## [Records provided]
----------------

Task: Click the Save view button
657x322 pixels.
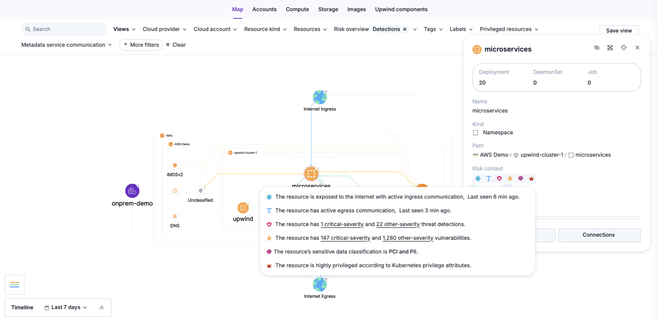Action: (619, 30)
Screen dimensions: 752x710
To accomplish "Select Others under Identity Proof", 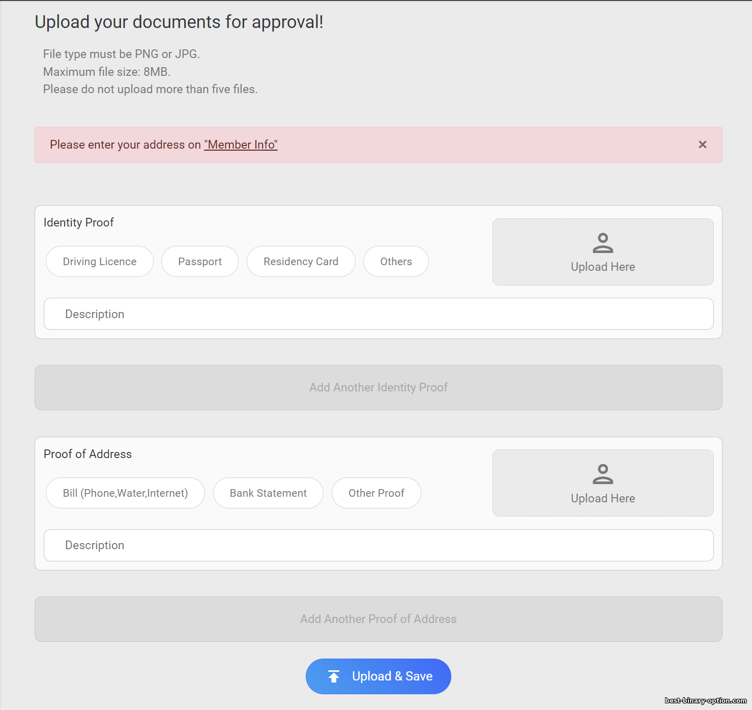I will click(x=396, y=262).
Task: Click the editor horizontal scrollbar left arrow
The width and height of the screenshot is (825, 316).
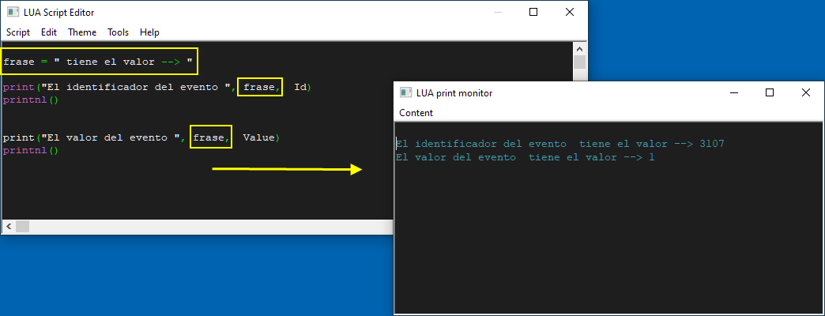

----------------

## [Exercise directions]
Only a number is needed here: how many lines of the data include the word "Task"?

## [Finished exercise]
2